Assergi: il centro storico non deve morire....

A un mese dal sisma che ha sconvolto l’Abruzzo, il centro storico di Assergi è stato completamente abbandonato dalla Protezione Civile. Le verifiche di agibilità delle abitazioni che erano appena iniziate, sono state interrotte quando ci si è resi conto che  ci sono diversi edifici pericolanti.

 Ma pur volendo riparare e restaurare i danni come e quando si potrà nuovamente accedere alle case del centro storico?  Prima si dovranno mettere in sicurezza le strade e le mura di cinta.

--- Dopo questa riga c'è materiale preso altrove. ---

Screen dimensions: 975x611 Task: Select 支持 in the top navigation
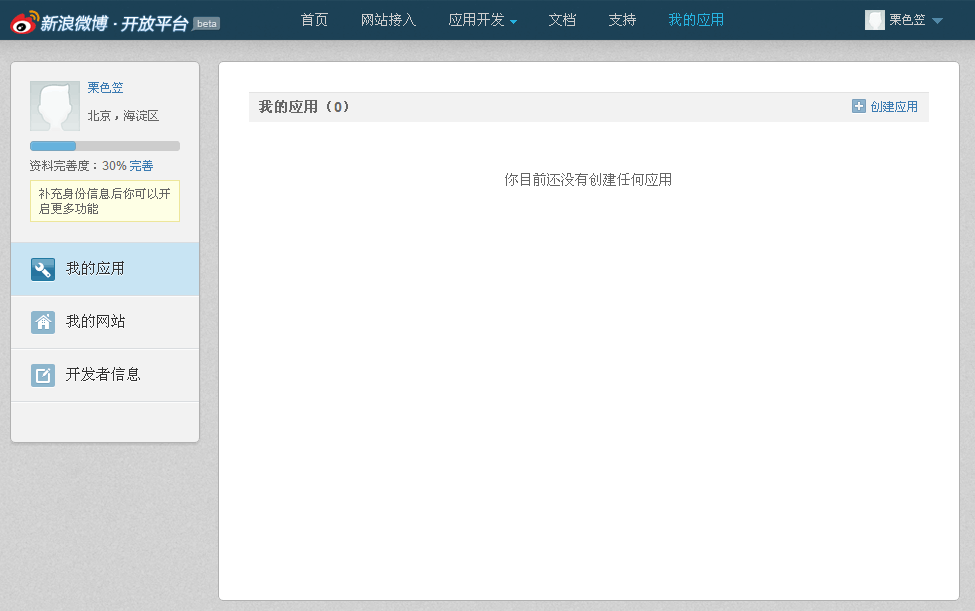(x=622, y=20)
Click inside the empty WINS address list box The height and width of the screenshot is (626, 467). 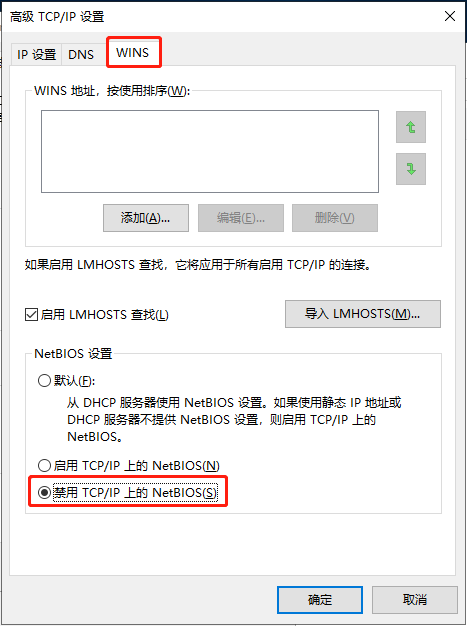[x=210, y=151]
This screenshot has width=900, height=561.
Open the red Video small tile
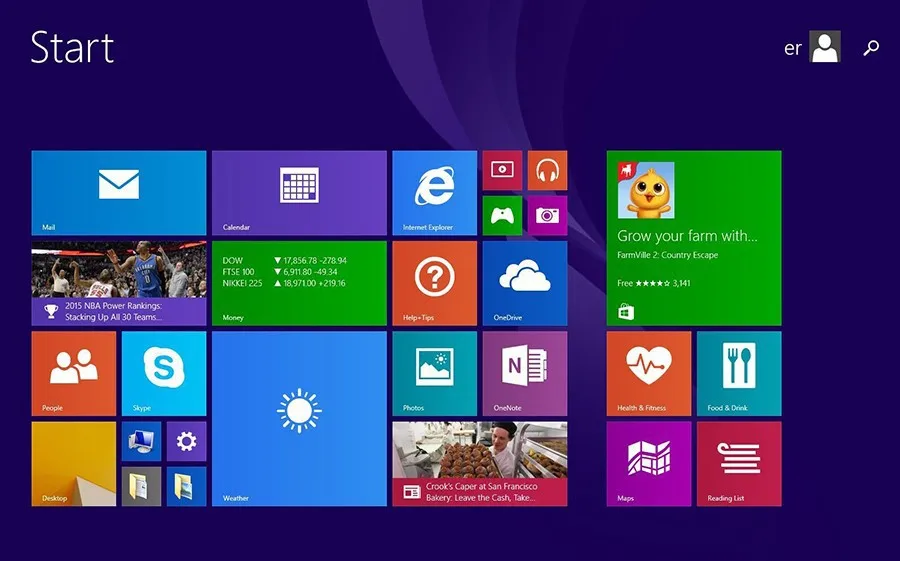coord(502,171)
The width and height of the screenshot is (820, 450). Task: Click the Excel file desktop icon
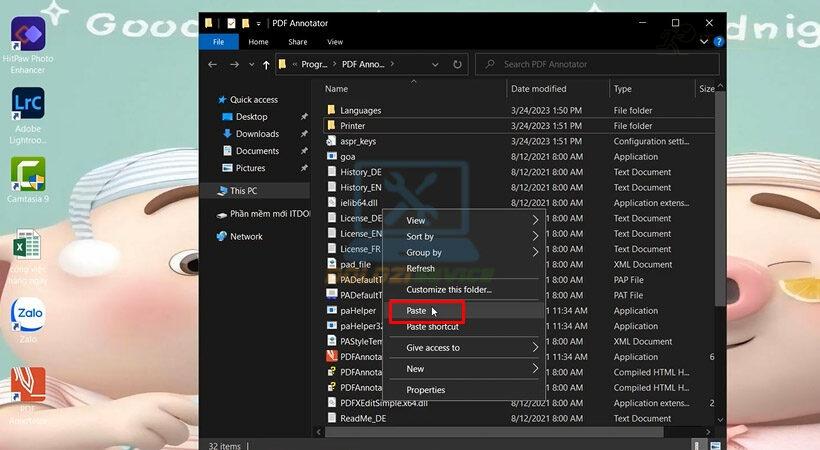click(28, 246)
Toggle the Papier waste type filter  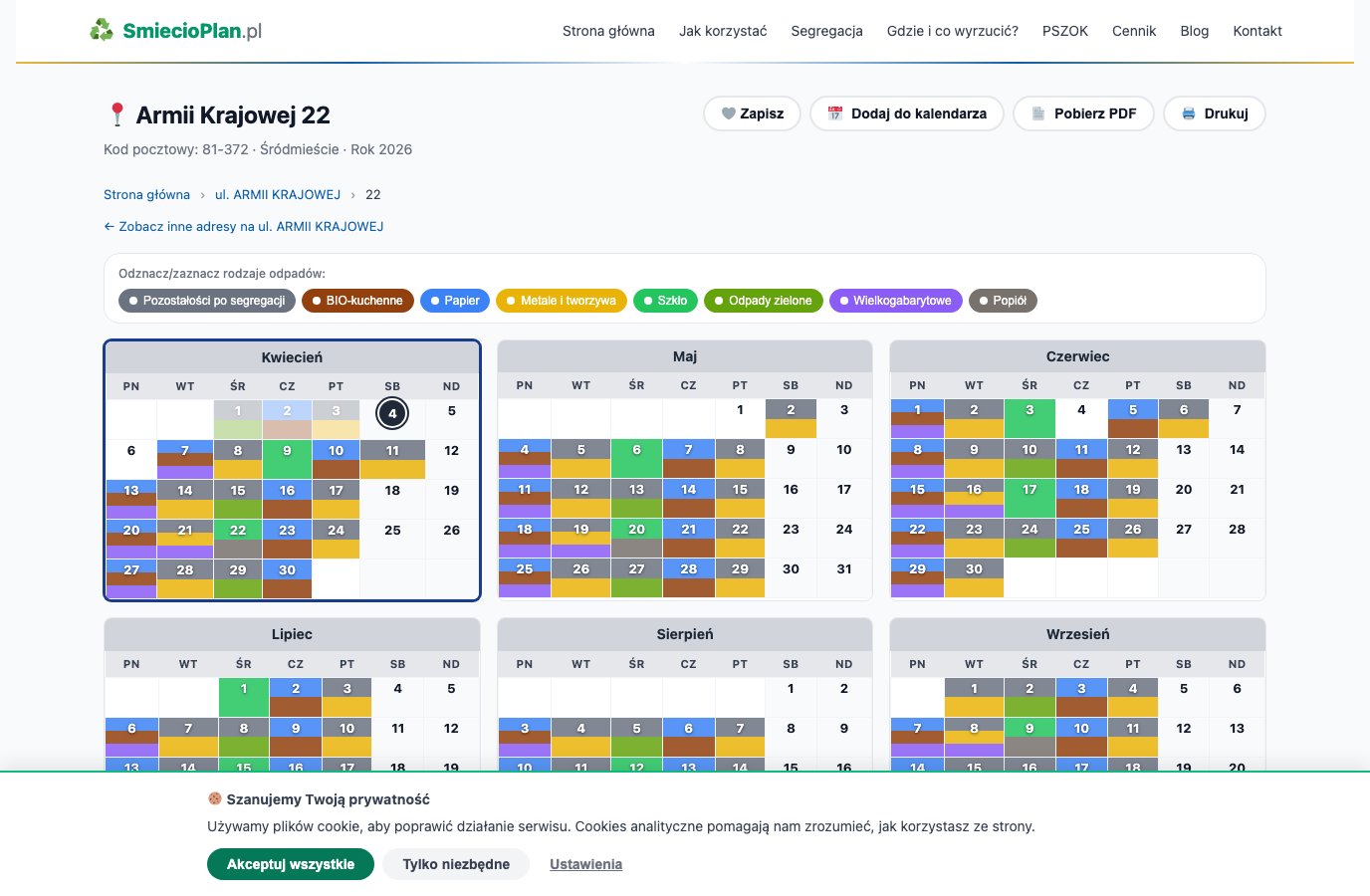[455, 301]
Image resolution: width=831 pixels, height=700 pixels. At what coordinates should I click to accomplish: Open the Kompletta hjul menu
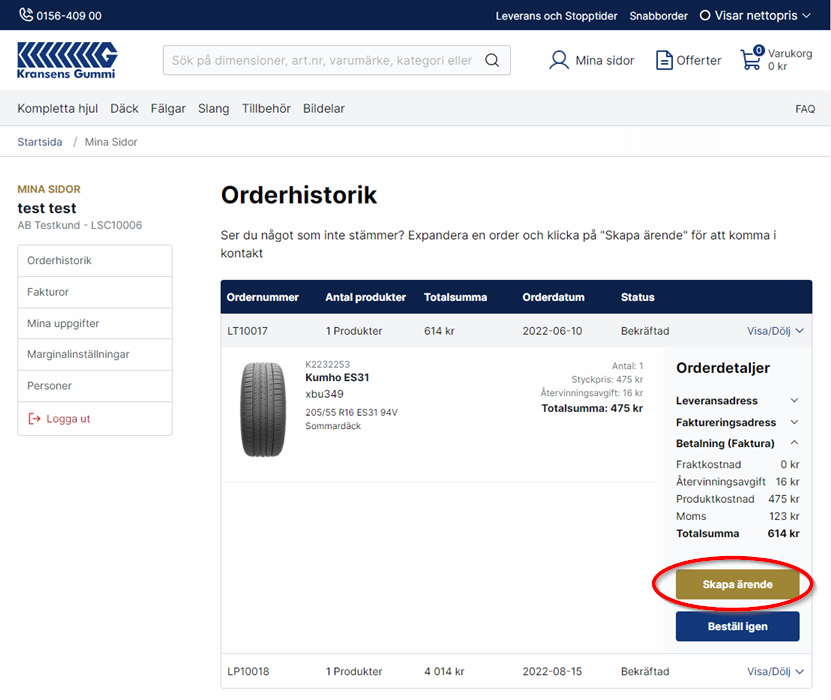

E' un problema che riguarda le persone residenti nel centro storico ma anche quelli che si definiscono: "I ROMANI DEL CENTRO STORICO". Va pure considerato che in questo periodo, numerosi nostri connazionali che vivono all’estero e che sono soliti tornare al paese per qualche mese, non sanno cosa fare. Anche loro stanno vivendo da lontano questa angoscia e questa incertezza. Il centro storico di Assergi negli ultimi anni è stato rivitalizzato da queste persone che spesso con grandi sacrifici hanno restaurato le abitazioni nel rispetto dell'ambiente e delle caratteistiche del posto (come nella zona della Giganda). Occorre mettere in sicurezza le strade del centro storico per consentire la ripresa delle verifiche di agibilità delle abitazioni e la fruibilità delle abitazioni dichiarate agibili, ma bisogna fare presto per evitare l’abbandono definitivo e la morte di un paese ferito.

 

Case provvisorie

Sono salite a venticinque le zone dove verrà effettuata la ricostruzione.per una superficie complessiva di novanta ettari. Case a due piani capaci di ospitare in tutto oltre 13.500 persone. Abitazioni che verranno destinate in un primo momento a chi la casa l'ha persa perché distrutta dal terremoto, ma che in futuro, dopo la seconda fase di ricostruzione, verranno destinate a giovani coppie e studenti universitari. Tra le zone individuate resta confermato Assergi.

 

Consiglio Regionale

Il decreto terremoto va cambiato, così com’è non va bene, e un no fiero e fermo alla deportazione degli aquilani. E’ il succo condensatissimo della seduta solenne del consiglio regionale, presente Gianfranco Fini, che ha definito L’Aquila capitale del dolore e dell’orgoglio, apertosi alle 10,20 all’Emiciclo. Tutti gli interventi sono stati misurati, commoventi, intensi e sobri. Particolarmente, quelli del sindaco Cialente e della presidente Pezzopane. Il sindaco, turbato e provato, ha riferito che nella notte è stato ritirato un decreto che avrebbe trasferito altrove uffici e direzioni oggi presenti a L’Aquila: provvisoriamente, ma altrove. Cialente ha definito questo proposito una vera e propria deportazione degli aquilani, che, ha detto, per fortuna non avverrà: sono prevalsi, dopo concitate telefonate e interventi autorevoli (anche quello del presidente della Regione Chiodi), buonsenso e razionalità. Tutto resterà a L’Aquila, altrimenti la città morirà due volte, subirà un secondo terremoto, e non si rialzerà.

 

Protezione Civile

Guido Bertolaso oggi, ad un mese dal terremoto, assicura che la Protezione civile sara’ al fianco della popolazione colpita fin quando sara’ necessario. Il sottosegretario alla Presidenza del Consiglio parla a nome del governo e risponde alle preoccupazioni degli amministratori locali che guardano con incertezza al futuro e avanzano critiche al decreto del governo. “Seguiremo le indicazioni del presidente della Repubblica, ascolteremo le esortazioni della nostra guida spirituale il Santo Padre, seguiremo quello che dice il governo, ma ascolteremo tutti”, sottolinea il capo della Protezione civile. “La Protezione civile nazionale rimarra’ fin quando riterrete necessaria la sua presenza con la sola e unica determinazione a collaborare con umilta’, ma anche con impegno e passione a far ripartire questa terra, a ridare all’Aquila la sua dignita’, al di la’ degli errori e delle mancanze che in un paese come il nostro -ammette Bertolaso- ci sono sempre stati e continueranno ad esserci”.